━━ Data shown ━━

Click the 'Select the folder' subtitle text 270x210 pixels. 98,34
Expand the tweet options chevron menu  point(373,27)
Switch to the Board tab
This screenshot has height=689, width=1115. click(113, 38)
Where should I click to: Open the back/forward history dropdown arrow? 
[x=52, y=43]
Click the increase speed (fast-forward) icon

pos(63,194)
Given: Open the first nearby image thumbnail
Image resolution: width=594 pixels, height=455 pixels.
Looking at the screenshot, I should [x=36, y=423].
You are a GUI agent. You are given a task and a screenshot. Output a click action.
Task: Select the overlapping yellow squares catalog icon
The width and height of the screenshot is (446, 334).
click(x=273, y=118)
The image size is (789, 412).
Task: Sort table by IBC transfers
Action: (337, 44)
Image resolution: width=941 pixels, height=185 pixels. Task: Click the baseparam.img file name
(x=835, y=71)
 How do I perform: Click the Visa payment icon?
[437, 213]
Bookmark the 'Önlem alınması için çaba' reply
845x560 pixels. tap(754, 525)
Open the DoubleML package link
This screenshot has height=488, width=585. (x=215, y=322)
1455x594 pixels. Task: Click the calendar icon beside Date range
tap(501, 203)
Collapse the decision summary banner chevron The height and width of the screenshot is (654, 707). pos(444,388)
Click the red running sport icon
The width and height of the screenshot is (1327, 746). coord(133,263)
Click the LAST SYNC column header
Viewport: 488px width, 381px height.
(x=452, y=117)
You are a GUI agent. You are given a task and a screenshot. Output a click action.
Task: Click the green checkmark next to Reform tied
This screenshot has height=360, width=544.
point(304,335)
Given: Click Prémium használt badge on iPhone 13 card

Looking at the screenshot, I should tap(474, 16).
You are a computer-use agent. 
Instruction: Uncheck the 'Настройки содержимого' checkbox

━━━

**Brief:** What lines in the listing above hold the string "chevron"? List them.

**Result of the task:**
Expand the tweet options chevron menu  point(373,27)
Collapse the decision summary banner chevron The height and width of the screenshot is (654, 707). pos(444,388)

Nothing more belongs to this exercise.